Dessiné à quatre mains par Florent Ruppert et Jérôme Mulot, la signature graphique de La Part merveilleuse s’orne de lignes d’encrage très fines, ce qui donne un aspect délicat et presque éthérique à leurs illustrations. Laissant parler les images par elles-mêmes, on retrouve beaucoup de cases atmosphériques, sans aucun phylactère, à travers l’album. Visiblement inspirés par les micro-organismes et la poésie des fractals, leurs toutes, sortes de sculptures vivantes se déplaçant en des arabesques hypnotiques, sont très imaginatifs. Il n’y en a pas deux avec la même forme, ou les mêmes couleurs.
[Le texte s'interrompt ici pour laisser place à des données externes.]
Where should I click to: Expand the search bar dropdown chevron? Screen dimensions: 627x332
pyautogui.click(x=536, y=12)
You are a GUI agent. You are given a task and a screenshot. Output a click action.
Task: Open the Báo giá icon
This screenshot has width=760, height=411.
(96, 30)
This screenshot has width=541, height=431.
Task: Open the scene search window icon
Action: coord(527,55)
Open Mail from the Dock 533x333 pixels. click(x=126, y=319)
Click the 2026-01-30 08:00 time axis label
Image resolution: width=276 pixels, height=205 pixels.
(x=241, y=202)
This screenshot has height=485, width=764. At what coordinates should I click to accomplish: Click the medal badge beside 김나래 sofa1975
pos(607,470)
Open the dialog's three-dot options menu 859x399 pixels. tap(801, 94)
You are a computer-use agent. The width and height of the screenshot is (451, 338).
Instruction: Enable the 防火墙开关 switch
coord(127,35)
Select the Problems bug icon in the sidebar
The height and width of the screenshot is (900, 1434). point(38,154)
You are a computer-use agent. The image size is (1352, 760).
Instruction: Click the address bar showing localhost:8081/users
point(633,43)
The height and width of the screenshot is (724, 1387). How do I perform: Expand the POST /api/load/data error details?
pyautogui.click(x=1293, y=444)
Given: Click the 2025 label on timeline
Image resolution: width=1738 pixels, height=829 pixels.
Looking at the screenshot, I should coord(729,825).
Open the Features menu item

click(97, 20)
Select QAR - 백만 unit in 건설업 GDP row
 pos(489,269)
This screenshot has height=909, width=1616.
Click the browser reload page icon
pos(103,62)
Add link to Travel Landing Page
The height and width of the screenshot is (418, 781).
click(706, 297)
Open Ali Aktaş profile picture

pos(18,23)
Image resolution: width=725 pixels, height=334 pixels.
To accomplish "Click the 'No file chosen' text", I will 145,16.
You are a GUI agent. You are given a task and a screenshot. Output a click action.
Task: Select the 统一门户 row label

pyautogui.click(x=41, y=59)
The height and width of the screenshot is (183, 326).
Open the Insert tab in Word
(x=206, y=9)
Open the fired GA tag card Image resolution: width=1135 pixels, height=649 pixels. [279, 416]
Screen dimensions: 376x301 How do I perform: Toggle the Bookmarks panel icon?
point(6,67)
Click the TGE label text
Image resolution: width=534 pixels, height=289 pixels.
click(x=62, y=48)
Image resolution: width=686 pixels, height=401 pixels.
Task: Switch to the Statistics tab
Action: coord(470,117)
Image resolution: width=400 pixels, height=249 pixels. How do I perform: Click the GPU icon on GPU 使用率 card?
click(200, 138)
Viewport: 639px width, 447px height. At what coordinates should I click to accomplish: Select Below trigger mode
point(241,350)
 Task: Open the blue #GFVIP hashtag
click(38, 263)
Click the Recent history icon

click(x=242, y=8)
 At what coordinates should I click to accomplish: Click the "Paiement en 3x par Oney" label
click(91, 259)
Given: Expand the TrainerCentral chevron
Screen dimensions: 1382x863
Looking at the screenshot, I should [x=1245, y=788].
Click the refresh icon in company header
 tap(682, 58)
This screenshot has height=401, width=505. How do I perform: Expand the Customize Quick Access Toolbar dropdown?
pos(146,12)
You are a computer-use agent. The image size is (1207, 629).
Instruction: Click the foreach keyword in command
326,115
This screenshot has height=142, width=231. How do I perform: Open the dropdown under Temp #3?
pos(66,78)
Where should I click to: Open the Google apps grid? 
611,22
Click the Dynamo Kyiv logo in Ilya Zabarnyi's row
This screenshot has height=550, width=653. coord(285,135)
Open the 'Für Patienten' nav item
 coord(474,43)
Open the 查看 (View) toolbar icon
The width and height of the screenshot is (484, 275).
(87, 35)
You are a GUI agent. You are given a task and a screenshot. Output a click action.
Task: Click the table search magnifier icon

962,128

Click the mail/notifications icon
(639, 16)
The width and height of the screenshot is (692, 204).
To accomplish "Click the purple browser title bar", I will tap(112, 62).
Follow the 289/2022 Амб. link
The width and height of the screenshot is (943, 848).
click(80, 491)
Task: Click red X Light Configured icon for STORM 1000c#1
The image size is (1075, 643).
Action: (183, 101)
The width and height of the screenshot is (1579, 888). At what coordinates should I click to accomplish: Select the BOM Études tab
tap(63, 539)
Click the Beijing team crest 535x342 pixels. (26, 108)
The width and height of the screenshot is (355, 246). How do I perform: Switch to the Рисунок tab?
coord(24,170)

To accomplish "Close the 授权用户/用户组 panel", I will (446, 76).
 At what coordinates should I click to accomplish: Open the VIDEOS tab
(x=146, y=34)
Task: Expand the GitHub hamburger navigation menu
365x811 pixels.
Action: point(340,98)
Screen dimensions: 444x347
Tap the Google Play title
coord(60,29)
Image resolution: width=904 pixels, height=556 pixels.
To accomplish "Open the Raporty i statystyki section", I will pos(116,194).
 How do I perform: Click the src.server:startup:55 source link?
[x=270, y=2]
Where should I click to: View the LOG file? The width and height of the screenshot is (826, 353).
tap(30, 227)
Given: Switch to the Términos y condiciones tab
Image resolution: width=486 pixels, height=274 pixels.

À l’instar du récit, les dessins se font des plus en plus délirants et hallucinants à mesure que l’intrigue progresse.
Si les deux artistes savent reproduire la quiétude des après-midis d’été à la campagne ou les rues parisiennes grouillant de vie, ils dessinent aussi bien des combats fantasmagoriques, s’étalant parfois sur deux pages, entre des humains dont les mains ou la tête s’étirent dans toutes les directions, le tout sur un fond rouge où s’empilent les cadavres de CRS décapités. Vers la fin de l’album, quand Orsay entre en contact avec un toute, certaines cases deviennent carrément psychédéliques, et affichent des kaléidoscopes de formes et de couleurs, avec des filaments s’étirant dans toutes les directions et des objets du quotidien flottant à travers l’espace. C’est absolument magnifique, et visuellement impressionnant.
J’ai personnellement adoré La Part merveilleuse, la bande dessinée la plus agréablement étrange que j’aie lu depuis longtemps. Se situant à la croisée du fantastique, du mysticisme et des récits de superhéros, il s’agit de science-fiction intelligente et touchante, dont on a hâte de connaître la suite.
La Part merveilleuse – Tome 1 : Les Mains d’Orsay, de Florent Ruppert et Jérôme Mulot. Publié aux éditions Dargaud, 156 pages.